To start, I’m going to start with a data source. For this example, I’m going to use the Person.vStateProvinceCountryRegion view in the Adventure Works transactional database, and join it to a published DQS domain around state and province information. My initial SSIS package is just simply a Data Flow task, with an OLE DB source pointing to the geography table:
Then we’ll drag on the DQS cleansing component in the SSIS toolbox, under “Other Transforms”. The DQS Cleansing Transformation Editor will appear:
Connect to the DQS instance of SQL server that you have installed, by clicking on the New button under Data Quality connection manager, and type in the server name in the pop up window.
Select the Data Quality Knowledge base that you want to connect to. Every DQS knowledge base that is published is accessible through this link.
We’ll select DQS data, and then the list of available domains will appear. Remember that DQS domains are column level, so we’d have a separate domain for each column:
Click on the mapping tab, and then check the box next to the State-Province name field. Under the dropdown in the Domain column, select US-State here, as we’re mapping the State Province name to the US State domain in DQS.

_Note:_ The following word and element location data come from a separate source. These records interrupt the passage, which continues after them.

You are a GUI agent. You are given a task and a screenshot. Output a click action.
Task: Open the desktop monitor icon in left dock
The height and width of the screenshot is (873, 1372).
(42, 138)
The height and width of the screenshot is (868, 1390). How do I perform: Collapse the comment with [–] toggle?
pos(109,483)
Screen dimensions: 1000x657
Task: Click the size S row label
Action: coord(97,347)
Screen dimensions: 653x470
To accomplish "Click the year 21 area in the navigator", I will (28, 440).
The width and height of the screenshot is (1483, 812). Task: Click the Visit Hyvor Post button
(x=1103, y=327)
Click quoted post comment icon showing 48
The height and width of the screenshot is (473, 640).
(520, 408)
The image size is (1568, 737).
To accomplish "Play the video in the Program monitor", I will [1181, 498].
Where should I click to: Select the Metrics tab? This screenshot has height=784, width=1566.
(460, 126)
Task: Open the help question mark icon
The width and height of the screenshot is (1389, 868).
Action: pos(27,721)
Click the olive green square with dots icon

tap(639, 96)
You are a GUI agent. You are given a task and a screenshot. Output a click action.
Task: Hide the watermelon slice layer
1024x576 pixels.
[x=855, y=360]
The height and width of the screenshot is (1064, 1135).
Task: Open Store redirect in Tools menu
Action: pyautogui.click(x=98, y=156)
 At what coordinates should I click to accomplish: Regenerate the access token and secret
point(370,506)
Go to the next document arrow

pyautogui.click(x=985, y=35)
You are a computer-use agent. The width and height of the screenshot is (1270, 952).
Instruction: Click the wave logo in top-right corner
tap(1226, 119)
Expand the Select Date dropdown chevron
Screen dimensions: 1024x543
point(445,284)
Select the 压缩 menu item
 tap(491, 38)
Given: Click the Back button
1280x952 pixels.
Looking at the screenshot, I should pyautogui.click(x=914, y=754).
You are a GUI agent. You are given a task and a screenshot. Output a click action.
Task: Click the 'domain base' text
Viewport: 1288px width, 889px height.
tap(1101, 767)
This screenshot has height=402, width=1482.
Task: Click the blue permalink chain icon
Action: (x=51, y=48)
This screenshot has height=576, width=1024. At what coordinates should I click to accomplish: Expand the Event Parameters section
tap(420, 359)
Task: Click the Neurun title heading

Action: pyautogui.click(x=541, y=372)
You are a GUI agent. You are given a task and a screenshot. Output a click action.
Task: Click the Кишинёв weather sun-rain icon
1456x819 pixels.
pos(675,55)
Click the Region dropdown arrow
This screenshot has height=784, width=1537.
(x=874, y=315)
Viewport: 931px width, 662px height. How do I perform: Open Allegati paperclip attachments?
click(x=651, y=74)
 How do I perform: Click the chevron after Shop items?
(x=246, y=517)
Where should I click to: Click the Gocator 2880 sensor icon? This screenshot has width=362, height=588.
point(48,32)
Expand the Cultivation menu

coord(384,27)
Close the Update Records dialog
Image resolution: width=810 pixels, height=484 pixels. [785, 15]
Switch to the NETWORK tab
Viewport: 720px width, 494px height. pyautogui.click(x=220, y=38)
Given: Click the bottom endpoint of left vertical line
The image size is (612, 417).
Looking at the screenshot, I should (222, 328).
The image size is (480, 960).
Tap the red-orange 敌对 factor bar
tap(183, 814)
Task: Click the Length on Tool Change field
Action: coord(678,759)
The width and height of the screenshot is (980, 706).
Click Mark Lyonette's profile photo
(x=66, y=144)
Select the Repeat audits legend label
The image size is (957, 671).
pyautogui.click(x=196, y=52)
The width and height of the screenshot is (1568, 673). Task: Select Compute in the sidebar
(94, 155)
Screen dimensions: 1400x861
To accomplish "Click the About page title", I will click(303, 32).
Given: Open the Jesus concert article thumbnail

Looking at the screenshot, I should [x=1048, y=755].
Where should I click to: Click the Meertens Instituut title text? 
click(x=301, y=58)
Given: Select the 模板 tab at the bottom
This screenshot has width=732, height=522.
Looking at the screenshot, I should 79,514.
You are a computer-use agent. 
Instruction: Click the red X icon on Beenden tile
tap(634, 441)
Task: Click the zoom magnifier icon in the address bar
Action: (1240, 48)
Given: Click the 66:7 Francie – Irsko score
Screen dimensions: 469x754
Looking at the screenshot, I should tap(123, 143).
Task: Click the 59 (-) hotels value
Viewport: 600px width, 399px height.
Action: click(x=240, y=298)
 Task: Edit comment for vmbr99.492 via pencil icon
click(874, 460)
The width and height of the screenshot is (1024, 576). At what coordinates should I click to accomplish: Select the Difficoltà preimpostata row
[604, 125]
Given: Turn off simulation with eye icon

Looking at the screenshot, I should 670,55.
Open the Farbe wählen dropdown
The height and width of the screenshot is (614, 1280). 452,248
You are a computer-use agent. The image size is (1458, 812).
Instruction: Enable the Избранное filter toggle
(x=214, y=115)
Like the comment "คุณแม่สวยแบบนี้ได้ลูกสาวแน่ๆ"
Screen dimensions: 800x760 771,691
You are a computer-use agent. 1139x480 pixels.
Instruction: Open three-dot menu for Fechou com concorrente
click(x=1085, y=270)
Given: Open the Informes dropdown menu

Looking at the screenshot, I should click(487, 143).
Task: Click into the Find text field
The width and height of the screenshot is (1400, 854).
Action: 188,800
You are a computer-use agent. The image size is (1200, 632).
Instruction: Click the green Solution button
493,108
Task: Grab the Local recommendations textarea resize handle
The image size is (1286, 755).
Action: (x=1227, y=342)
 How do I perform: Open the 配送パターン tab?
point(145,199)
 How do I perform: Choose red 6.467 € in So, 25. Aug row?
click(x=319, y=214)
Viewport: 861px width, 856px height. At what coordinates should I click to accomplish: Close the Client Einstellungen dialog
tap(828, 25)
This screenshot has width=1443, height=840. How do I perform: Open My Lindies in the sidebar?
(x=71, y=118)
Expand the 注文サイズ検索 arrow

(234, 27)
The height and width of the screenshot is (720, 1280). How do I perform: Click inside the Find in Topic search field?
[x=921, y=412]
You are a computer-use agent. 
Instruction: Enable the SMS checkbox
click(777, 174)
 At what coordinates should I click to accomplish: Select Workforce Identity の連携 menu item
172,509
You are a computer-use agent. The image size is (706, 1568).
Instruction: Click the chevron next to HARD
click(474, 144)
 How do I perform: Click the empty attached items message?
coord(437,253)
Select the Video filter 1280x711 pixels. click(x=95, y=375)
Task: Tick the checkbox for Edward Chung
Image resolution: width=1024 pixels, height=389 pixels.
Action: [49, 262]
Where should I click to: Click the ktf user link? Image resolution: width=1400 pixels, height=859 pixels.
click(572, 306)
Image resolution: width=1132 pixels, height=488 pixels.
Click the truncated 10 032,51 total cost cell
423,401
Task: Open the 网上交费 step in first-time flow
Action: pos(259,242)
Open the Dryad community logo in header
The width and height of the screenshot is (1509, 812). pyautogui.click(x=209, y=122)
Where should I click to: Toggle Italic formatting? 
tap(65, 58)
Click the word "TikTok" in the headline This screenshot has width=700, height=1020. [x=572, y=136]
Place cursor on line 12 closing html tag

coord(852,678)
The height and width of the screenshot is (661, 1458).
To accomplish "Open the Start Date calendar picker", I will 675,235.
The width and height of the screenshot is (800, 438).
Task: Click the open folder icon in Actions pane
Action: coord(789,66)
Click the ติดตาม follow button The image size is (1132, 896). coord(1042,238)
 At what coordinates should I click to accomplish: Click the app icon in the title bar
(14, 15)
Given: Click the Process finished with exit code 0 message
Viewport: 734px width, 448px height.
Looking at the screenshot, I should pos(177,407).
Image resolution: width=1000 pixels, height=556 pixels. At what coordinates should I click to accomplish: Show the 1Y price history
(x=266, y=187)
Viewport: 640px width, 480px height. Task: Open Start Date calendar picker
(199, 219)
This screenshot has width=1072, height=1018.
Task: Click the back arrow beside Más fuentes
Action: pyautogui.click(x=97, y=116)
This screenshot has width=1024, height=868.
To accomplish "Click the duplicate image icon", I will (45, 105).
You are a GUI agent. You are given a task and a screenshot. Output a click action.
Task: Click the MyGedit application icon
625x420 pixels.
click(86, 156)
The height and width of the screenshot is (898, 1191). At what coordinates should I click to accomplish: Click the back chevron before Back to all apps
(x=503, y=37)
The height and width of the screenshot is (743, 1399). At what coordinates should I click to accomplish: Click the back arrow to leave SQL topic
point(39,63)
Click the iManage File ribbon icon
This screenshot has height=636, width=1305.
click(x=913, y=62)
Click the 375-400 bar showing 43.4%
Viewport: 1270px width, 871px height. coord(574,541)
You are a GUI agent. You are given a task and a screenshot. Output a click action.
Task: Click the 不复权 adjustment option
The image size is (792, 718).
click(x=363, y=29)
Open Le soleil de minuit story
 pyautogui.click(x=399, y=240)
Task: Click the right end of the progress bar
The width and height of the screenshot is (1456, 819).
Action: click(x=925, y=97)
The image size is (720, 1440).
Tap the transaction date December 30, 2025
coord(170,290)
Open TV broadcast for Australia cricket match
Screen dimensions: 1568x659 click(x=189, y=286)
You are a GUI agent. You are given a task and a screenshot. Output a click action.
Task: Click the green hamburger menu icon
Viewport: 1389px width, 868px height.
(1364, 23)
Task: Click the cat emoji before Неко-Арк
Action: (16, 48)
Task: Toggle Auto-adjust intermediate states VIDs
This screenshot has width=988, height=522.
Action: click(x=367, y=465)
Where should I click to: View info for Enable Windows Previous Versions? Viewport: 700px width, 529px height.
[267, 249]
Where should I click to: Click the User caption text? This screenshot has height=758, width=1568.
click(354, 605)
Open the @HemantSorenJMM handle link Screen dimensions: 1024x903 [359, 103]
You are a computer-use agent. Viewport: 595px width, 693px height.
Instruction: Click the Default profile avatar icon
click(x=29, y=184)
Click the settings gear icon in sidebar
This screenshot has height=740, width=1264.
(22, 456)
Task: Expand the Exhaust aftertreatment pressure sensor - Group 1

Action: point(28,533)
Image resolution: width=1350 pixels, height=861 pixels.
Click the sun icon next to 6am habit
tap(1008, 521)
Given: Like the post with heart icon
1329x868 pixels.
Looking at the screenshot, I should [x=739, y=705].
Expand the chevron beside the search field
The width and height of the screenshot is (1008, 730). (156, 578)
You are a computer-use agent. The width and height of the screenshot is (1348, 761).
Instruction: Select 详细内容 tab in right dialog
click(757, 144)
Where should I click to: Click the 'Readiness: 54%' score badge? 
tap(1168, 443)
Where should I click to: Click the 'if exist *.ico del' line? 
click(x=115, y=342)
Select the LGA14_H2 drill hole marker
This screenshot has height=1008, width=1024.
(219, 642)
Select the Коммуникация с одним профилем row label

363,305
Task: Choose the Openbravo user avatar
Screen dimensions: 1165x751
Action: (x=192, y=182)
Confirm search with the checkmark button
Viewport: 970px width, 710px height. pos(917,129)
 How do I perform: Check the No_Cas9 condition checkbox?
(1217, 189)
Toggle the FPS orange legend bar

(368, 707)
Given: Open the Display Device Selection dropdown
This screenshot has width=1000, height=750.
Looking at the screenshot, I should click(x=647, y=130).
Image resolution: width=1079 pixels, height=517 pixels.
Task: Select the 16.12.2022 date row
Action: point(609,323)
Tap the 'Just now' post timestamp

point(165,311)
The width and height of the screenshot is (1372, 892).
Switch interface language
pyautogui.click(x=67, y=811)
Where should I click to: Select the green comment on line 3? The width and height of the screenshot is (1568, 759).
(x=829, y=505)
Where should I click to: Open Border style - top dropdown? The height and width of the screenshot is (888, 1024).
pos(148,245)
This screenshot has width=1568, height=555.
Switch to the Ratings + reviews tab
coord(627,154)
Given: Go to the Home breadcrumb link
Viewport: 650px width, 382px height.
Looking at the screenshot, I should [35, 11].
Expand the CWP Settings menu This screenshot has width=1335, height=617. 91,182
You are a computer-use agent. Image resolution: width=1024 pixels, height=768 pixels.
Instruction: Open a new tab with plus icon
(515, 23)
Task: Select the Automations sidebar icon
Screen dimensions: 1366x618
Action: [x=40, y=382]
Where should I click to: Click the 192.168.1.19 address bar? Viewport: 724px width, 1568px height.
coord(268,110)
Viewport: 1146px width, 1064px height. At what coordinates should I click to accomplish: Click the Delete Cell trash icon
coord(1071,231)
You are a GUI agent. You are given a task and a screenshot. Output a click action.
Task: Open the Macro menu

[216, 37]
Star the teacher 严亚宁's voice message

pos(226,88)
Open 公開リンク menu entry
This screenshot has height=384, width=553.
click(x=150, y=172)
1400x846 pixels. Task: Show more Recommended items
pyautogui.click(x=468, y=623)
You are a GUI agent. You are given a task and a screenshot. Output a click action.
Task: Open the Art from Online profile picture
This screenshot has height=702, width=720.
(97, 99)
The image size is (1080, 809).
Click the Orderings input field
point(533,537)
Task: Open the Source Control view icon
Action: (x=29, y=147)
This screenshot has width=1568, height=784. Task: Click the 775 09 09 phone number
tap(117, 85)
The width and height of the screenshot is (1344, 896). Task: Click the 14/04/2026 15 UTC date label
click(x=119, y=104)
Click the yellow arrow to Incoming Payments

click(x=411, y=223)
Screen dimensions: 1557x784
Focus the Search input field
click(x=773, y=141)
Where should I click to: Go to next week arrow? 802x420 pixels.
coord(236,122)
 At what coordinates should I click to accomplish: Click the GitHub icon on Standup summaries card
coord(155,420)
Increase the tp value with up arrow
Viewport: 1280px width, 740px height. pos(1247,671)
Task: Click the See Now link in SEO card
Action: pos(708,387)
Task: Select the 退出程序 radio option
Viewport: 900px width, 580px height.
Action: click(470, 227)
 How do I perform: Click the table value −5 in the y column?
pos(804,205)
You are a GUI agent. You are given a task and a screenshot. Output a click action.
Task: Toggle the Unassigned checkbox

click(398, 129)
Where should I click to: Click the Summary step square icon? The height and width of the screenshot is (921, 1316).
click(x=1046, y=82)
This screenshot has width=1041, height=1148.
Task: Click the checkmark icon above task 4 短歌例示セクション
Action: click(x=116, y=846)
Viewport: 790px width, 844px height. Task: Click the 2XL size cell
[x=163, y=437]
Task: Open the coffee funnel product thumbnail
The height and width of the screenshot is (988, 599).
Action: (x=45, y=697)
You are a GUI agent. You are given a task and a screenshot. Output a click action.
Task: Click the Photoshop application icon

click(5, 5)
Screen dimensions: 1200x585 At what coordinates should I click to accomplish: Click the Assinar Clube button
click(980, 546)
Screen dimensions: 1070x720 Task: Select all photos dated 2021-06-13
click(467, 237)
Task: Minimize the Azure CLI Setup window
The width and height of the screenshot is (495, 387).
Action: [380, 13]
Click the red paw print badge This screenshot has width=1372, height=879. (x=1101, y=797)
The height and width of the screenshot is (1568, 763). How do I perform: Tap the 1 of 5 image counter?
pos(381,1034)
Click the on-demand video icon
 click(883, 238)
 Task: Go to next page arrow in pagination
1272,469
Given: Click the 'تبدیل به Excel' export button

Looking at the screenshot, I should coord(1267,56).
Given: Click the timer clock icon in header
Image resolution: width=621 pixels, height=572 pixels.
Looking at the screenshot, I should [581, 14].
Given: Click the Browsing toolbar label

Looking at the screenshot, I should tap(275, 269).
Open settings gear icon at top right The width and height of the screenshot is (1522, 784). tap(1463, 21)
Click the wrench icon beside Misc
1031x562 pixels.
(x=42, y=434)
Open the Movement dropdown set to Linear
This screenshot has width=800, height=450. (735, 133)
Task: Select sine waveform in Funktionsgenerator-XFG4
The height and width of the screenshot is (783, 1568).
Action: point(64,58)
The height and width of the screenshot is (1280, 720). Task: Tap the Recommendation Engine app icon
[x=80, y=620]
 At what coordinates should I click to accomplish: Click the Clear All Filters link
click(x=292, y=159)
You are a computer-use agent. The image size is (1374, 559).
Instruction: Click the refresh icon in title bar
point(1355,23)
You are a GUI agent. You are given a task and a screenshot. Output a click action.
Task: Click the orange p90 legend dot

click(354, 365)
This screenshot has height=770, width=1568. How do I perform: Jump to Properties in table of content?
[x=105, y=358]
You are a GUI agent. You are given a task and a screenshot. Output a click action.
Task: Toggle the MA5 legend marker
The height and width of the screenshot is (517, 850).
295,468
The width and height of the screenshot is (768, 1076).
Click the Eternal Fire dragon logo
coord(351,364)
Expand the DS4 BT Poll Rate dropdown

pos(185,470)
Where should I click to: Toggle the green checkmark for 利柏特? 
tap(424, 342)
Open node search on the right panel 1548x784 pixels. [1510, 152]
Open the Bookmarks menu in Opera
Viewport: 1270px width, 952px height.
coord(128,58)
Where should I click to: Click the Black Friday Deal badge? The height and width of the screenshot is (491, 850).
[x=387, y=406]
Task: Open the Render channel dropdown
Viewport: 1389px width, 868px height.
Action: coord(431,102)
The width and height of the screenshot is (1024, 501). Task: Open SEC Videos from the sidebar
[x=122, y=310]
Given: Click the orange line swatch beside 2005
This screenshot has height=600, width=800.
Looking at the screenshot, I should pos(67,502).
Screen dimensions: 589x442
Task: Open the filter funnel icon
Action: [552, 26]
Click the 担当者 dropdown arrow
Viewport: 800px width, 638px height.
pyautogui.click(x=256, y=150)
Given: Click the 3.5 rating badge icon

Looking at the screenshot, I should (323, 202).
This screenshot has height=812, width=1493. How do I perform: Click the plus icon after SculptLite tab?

Click Ok on the component, and then create a dead end in your package by dragging on, for example, a union all or multicast. Add a data viewer and click Execute. The data viewer will appear and we’ll see the following rows coming through the buffer:
Notice a couple of things about our output. Whereas before we had one column for the source column, we now have a StateProvinceName_Source and a StateProvinceName_Output column. If we have DQS rules that auto-corrected, say Folirad to Florida, we would see the correct value of Florida next to the invalid one (Folirad). Additionally, at the end there is a record status column, indicating what kind of value the row falls into. The available options are:
Correct: The value in this column is right as it’s coming through, doesn’t need adjusted
Corrected: the data was wrong, but DQS was able to correct it to what we want
Suggested: the data was wrong, but it was *close* to a correct value, and DQS thinks that this value can be corrected.
Invalid: In DQS, this value was marked as invalid
New: the data in this row wasn’t in the DQS domain at all, and DQS doesn’t know whether to accept or reject, and has never seen this value in this domain before
A couple of items to note in regards to the DQS component:
According to Microsoft, the best practice approach is to have a conditional split directly under this component, to output each of the different record statuses down varying outputs. This is referenced via the following blog article here.
The actual Data Quality work is done on the Data Quality server, NOT the SSIS server. This means that if you are running your package on Server A, and the DQS server is installed on Server B, each row that comes through is sent to the Data Quality server on Server B for completion. The actual data quality component is really very little more than a client served on the SSIS server. This will also affect performance greatly!
I’m sure there is a lot more that can be done in DQS, and I am really looking forward to doing some more digging around this component!